A variant of friction stir welding has been successfully tested at TWI which could enable FSW to be performed using traditional unmodified machine tools.
It uses a bobbin shaped tool and penetrates the material to be joined from the edge.
The technique is ideal for joining low temperature softening materials such as aluminium. Already successful welds have been achieved on sheet between 2.5mm and 25mm thickness.
The process lends itself to joining closed sections where conventional use of a well supported backing bar is difficult or impossible.
Since, by definition the bobbin creates a full penetration weld, the potential for introducing kissing bonds, usually associated with lack of tool penetration, is eliminated.
The process uses a one piece tool, unlike some FSW variants which require complex multi piece tooling.

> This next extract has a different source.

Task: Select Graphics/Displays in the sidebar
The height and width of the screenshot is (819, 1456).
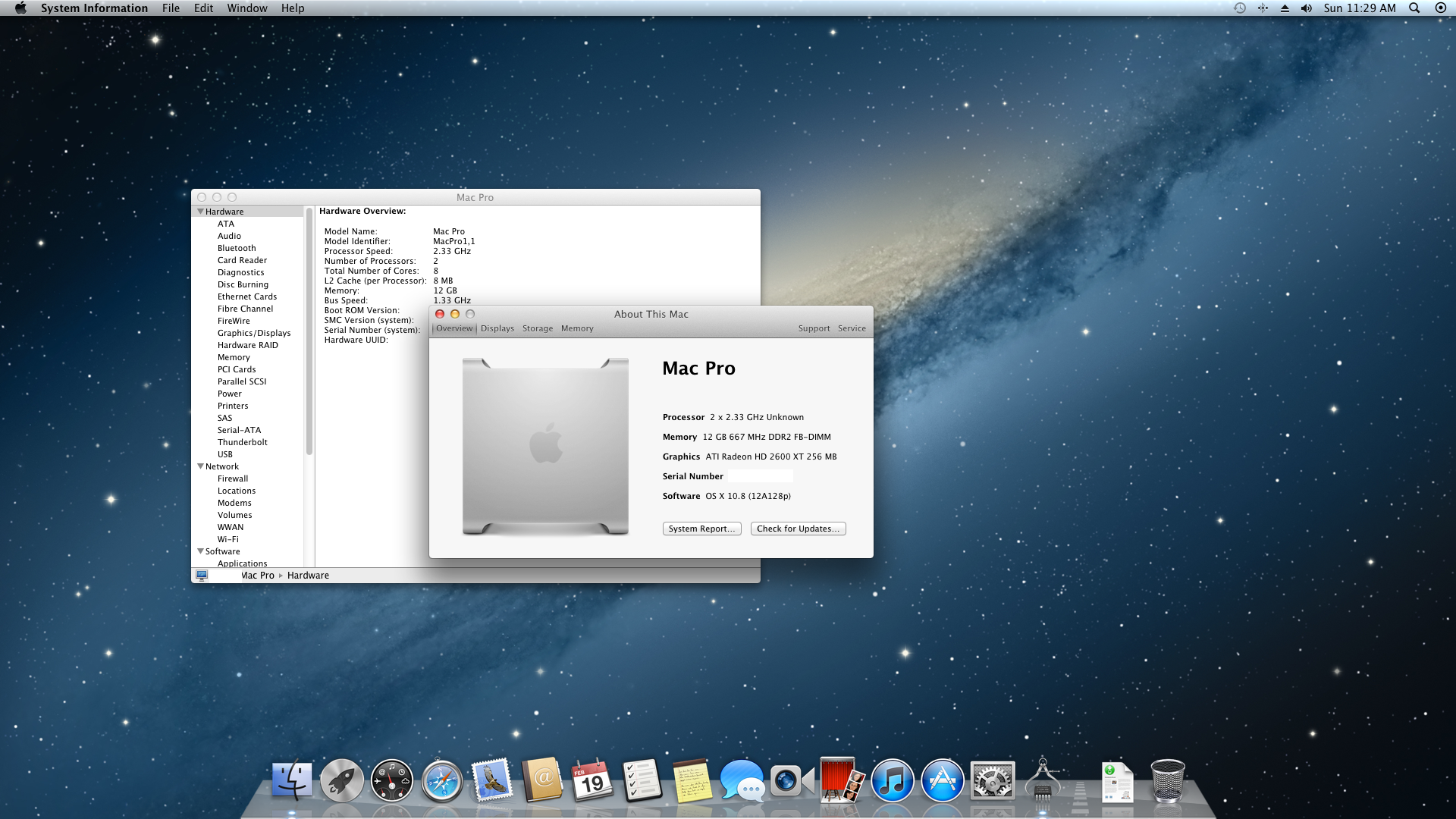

As the machine bed is traversed the material passes between the shoulders of the bobbin. So the process involves zero vertical force, unlike traditional adaptations of the FSW process. This works shows that it could be operated on a conventional toolroom milling machine.
No backing bar is required because the bottom shoulder supports the underside of the weld. Laboratory trials have shown that the bobbin variant of the FSW process creates very little distortion. It is presumed that this is because the rotating tool creates a symmetrical heat input throughout the weld section.
Since the bobbin tool is free to move up and down, throughout the welding operation, it naturally takes up a vertical position where the top and bottom shoulder forces are equal. This feature also compensates for any misalignment between the tool and the material.